The primary reason for data being improperly used is lack of visibility. As there are various systems from where organizations collect data, where Terabytes of data is added to enterprise servers daily, and there is no mechanism to grasp these data sources. Another reason for data going dark is that organizations, not knowing how to utilize unstructured data, do so without proper access to data integration and analytics tools, which may question their digital transformation initiatives. Organizations should take advantage of dark data to acquire new insights while creating new business & revenue opportunities, cost optimized storage solutions and develop new partnerships to get into data driven approaches.

How to Deal with it?

There are 3 steps designed to deal with dark data:

Data Discovery & Analysis –– It is a process that runs a file metadata discovery on large quantum of unstructured data to get a complete visibility of an organization’s overall data landscape, and identify the Dark data with the help of data analytics Tools or by applying various data pattern algorithms, queries & Metadata analysis.

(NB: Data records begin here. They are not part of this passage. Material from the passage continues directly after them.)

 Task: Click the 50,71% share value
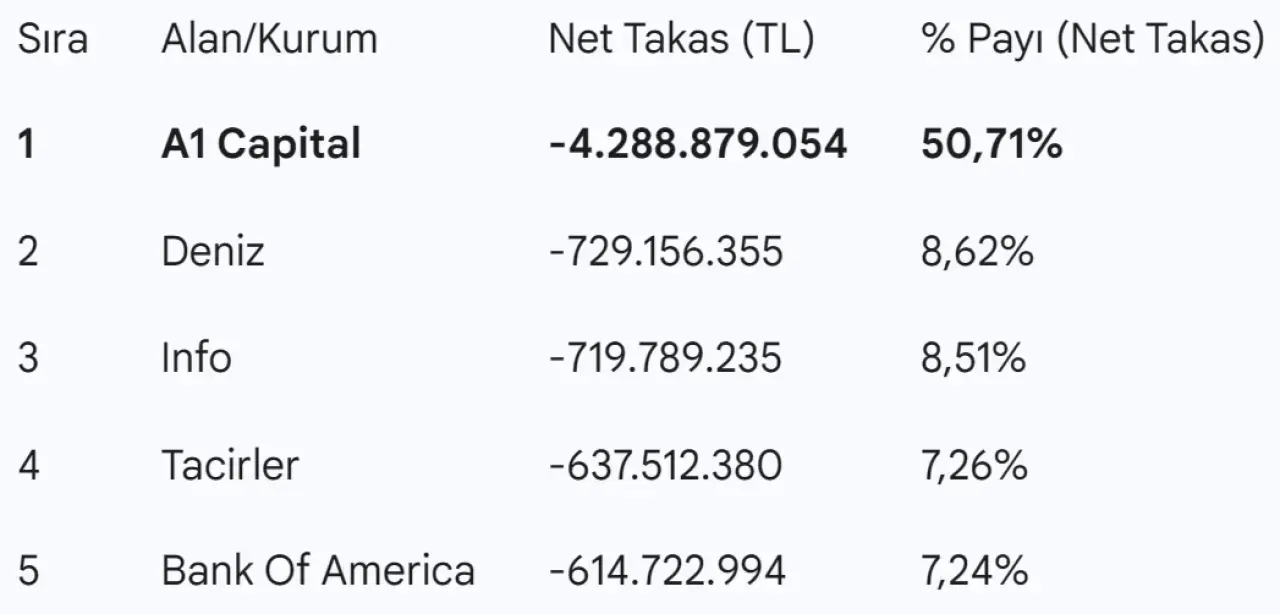[991, 145]

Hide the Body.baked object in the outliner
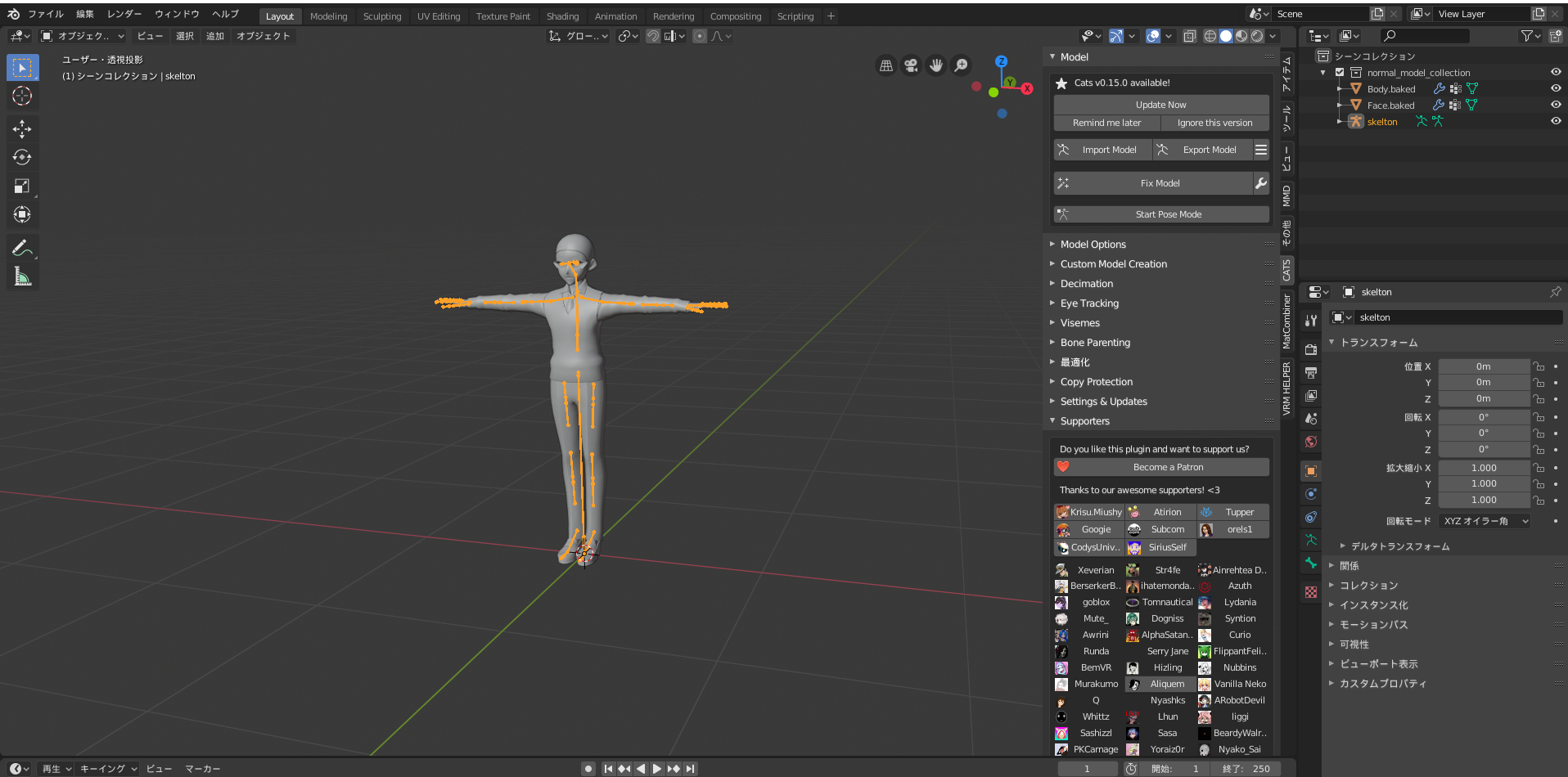coord(1556,88)
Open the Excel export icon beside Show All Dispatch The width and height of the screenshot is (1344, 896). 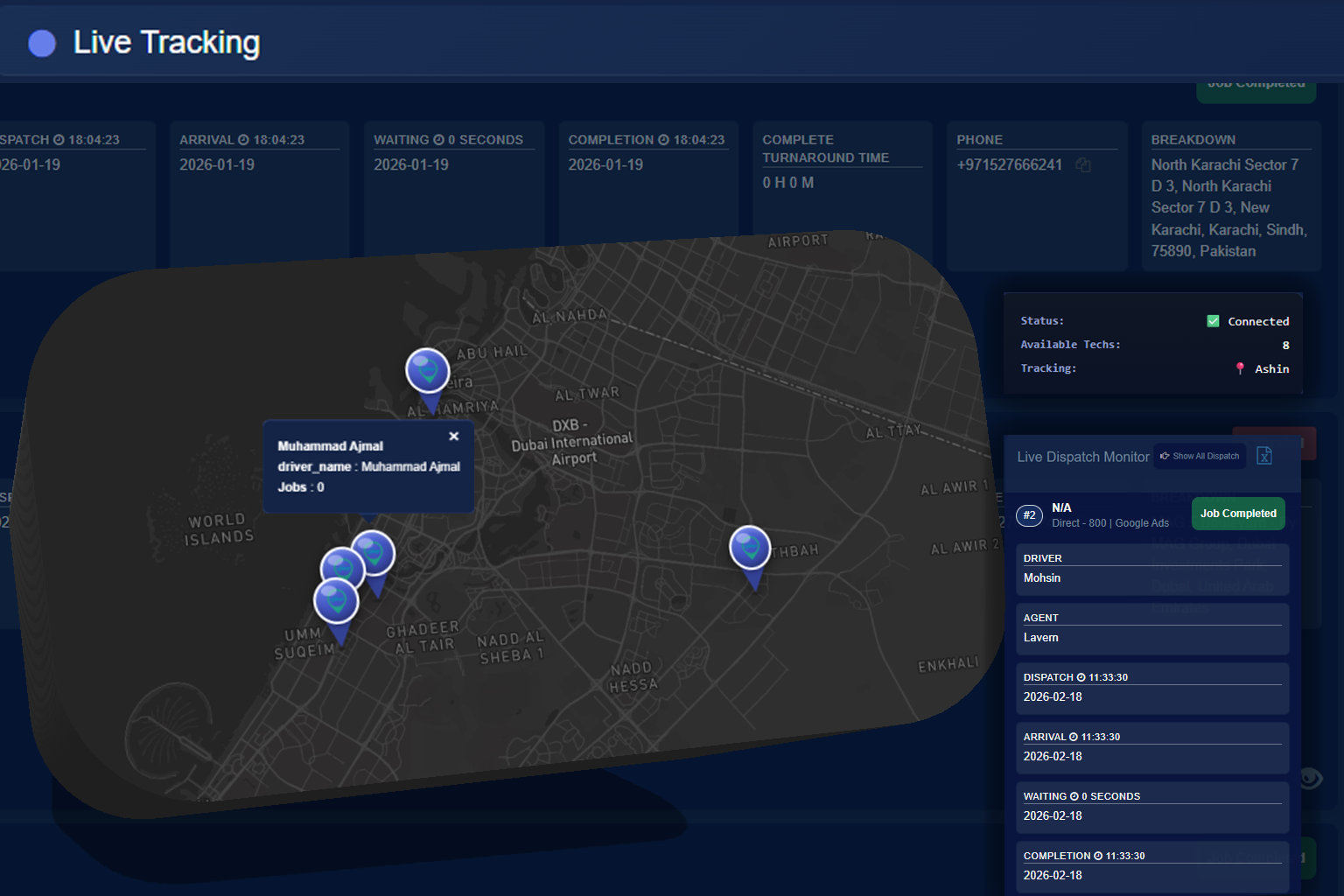coord(1264,456)
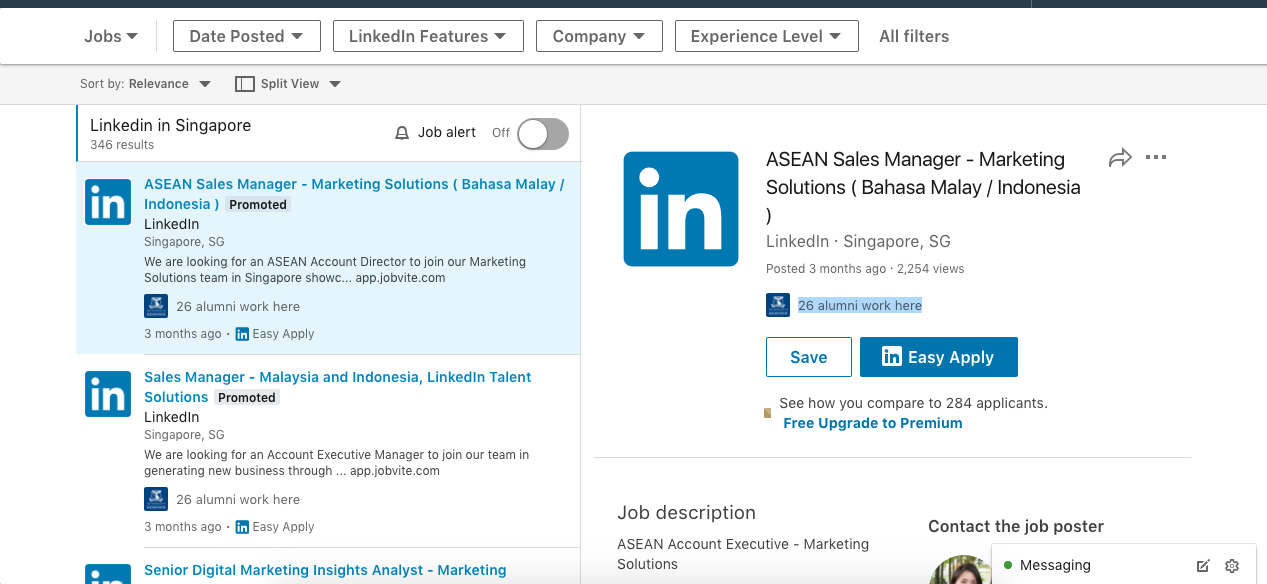
Task: Open All filters
Action: (x=914, y=36)
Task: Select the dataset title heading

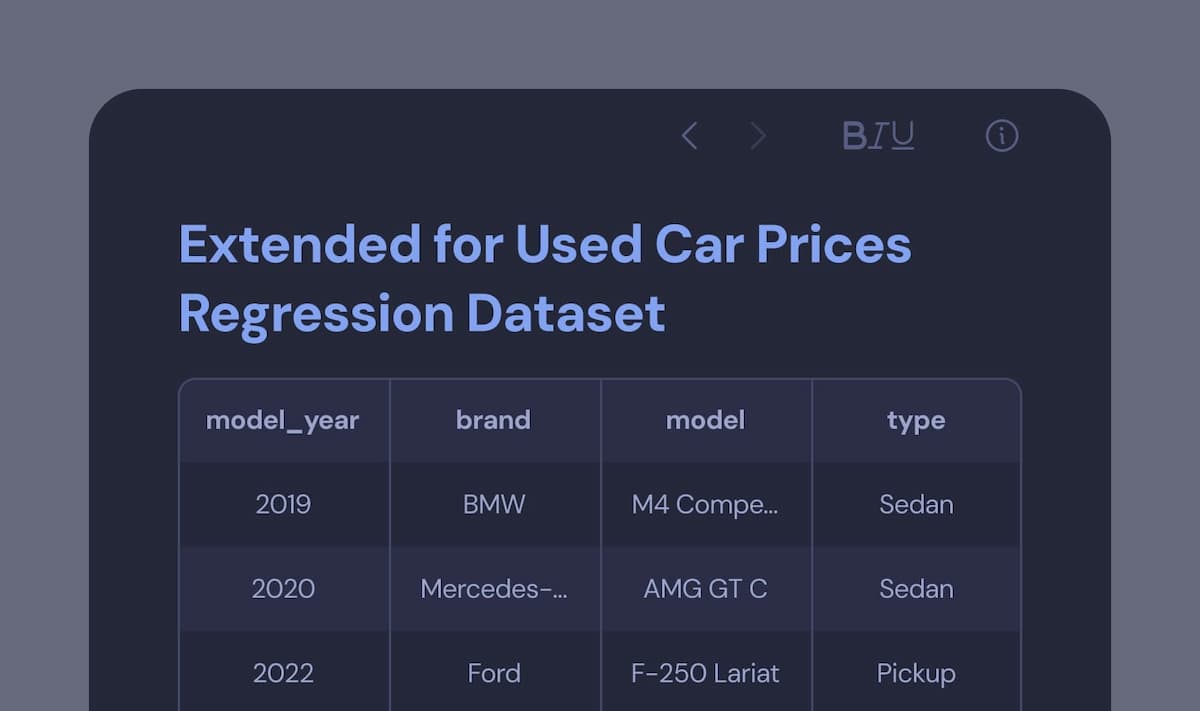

Classify your data – to classify enterprise data with the help of a data categorization engine. Allow organizations to label what business that belongs to, what application context, data value, security and risk etc.

Policy Based data management – Defining Policy based management will help organizations to take a decision on classified data, whether to follow data cleansing or archive where Cold data can be tiered to lowest value storage platform. Hot- Critical data can be tiered to highest value storage platforms instead of hosting all data in Tiered 1 Storage.

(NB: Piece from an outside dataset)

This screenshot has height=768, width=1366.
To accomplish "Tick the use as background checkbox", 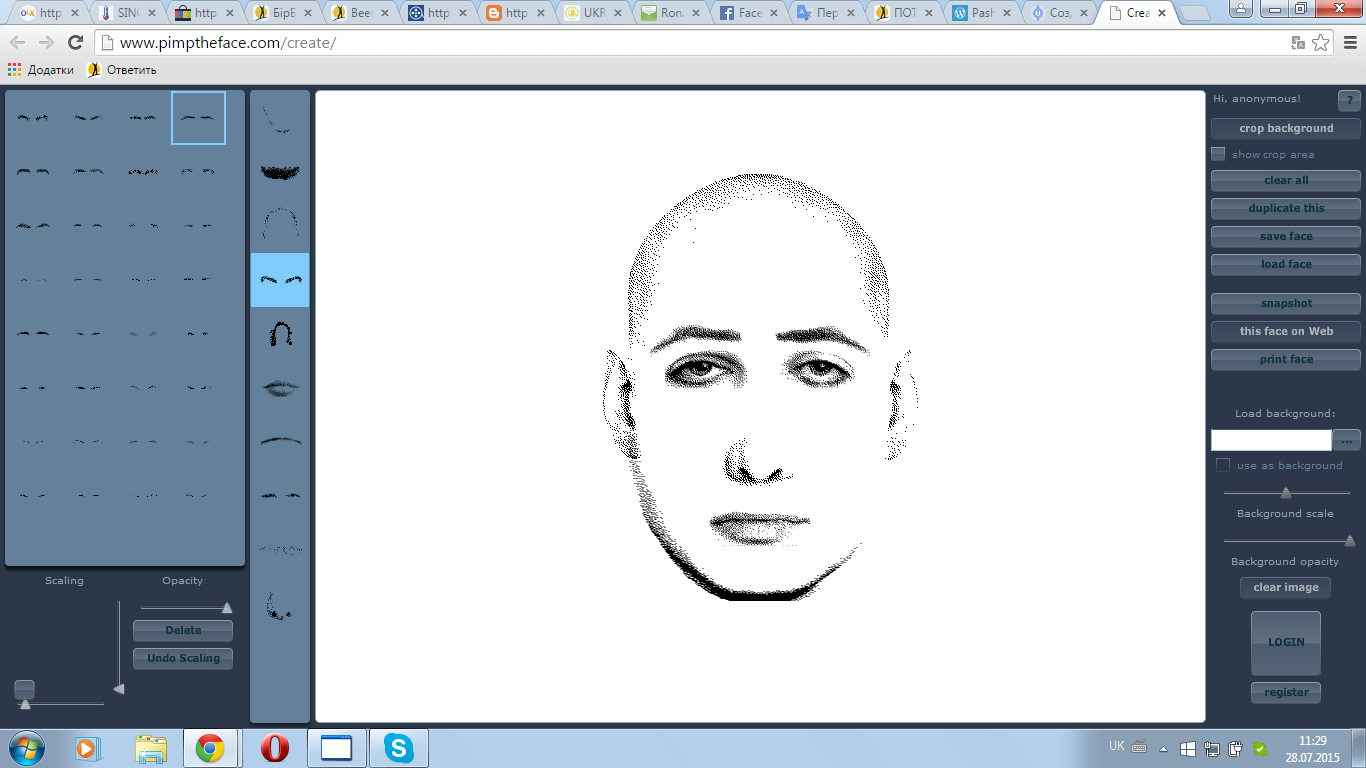I will [x=1222, y=465].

As you can see, the above mentioned 3 data management measures would help organizations move data from high cost storage platforms to low cost storage (unstructured data storage) platforms. On other hand, the spinning disks are evolving drastically. Over the next few days, we can see 18TB to 20TB hard drives and dual-actuator hard drives enhance the marketplace and significantly reduce the storage cost. However, putting Inactive data on dual-actuator hard drives will again increase unnecessary cost to the organization.


A strong Dark data assessment solution provides an enterprise with a 360˚ view of corporate content for the more advanced data analytics. This will enable service integrators (like HCL) to go beyond the cost management and begin innovating, and creating new value for the customers with the insight that is extracted from massive and growing content. Analyzing file share (SMB/CIFS/NFS) to understand enterprises file data which bring business values to manage overall Data life cycle (Visualize, Analyze, move and manage), driven data placement to discard unwanted data, archive to S3, DC consolidation to lower overall TCO, risk mitigation, and data management simplification to modernized customer digital journey.

Dark data can be brought in Focus to achieve maximum potential ROI. And on top of that, a simple way approach to the Data Classification and Management of the data, all through a cost-benefit data analytics, eliminating the complexity that is closely associated with the mystery of dark data. Manual Assessment of dark data in organizations can be a tedious task, hence we need choose a right dark data analytics Tool and methodology designed to shed light on it, which builds tremendous opportunities for an organization in economics, compliance, and productivity.

It is high time now, organizations should Realize, Think and Adopt a strategy for DARK DATA MANAGEMENT!!!